The City of Bayswater's logo features an olive tree, which has history relating to Bayswater. In the 1840s, an olive tree was planted on Slade Street. The tree is still standing today, and it is the earliest sign of European occupation in the area.

==Services==
The City of Bayswater has three libraries. They are in Maylands, Bayswater and Morley. The city also owns The RISE, Bayswater Waves, Maylands Waterland and Morley Sport and Recreation Centre.

==Wards==
The city is divided into four wards.
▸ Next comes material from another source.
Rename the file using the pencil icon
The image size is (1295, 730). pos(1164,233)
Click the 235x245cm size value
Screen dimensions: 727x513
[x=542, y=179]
The mayor and deputy mayor are each elected from among the councillors. Elections are held on the third Saturday in October every odd year, with councillors elected to four-year terms. Approximately half of all positions are up for election at each election.

Political parties do not typically endorse candidates in local government in Western Australia. However, elected members are required to disclose membership of any political party.

| Ward | Councillor | Joined council | Term | Notes |
| Central | Assunta Meleca | 2021 | 2025 |  |
| Steven Ostaszewskyj | 2019 | 2023 |  |
| Sally Palmer | 2015 | 2023 | Member of the Australian Greens |
| North | Josh Eveson | 2021 | 2025 |  |
| Filomena Piffaretti | 2017 | 2025 | Mayor since 2021, Member of the Australian Labor Party |
| Michelle Sutherland | 2018 | 2023 | Member of the Liberal Party of Australia |
| South | Catherine Ehrhardt | 2015 | 2023 | Deputy Mayor since 2021 |
| Elli Petersen-Pik | 2017 | 2025 |  |
| West | Dan Bull | 2015 | 2023 | Member of the Australian Labor Party |
| Lorna Clarke | 2017 | 2025 | WA State President of the Australian Labor Party |
| Giorgia Johnson | 2017 | 2025 | Formerly a member of the Australian Greens |

==Suburbs==
The suburbs of the City of Bayswater with population and size figures based on the most recent Australian census:

| Suburb | Population | Area | Map |
|---|---|---|---|
| Bayswater | 15,288 (SAL 2021) | 9.8 km^{2} (3.8 sq mi) |  |
| Bedford | 5,716 (SAL 2021) | 2.3 km^{2} (0.89 sq mi) |  |
| Dianella * | 24,169 (SAL 2021) | 10.8 km^{2} (4.2 sq mi) |  |
| Embleton | 3,600 (SAL 2021) | 1.7 km^{2} (0.66 sq mi) |  |
| Maylands | 13,199 (SAL 2021) | 5.0 km^{2} (1.9 sq mi) |  |
| Morley | 22,539 (SAL 2021) | 10.4 km^{2} (4.0 sq mi) |  |
| Mount Lawley * | 11,328 (SAL 2021) | 4.4 km^{2} (1.7 sq mi) |  |
| Noranda | 8,002 (SAL 2021) | 4.9 km^{2} (1.9 sq mi) |  |

- indicates suburb partially located within city

==Heritage listed places==

As of 2024, 401 places are heritage-listed in the City of Bayswater, of which 24 are on the State Register of Heritage Places, among them Tranby House, the Albany Bell Castle and the Garratt Road Bridge.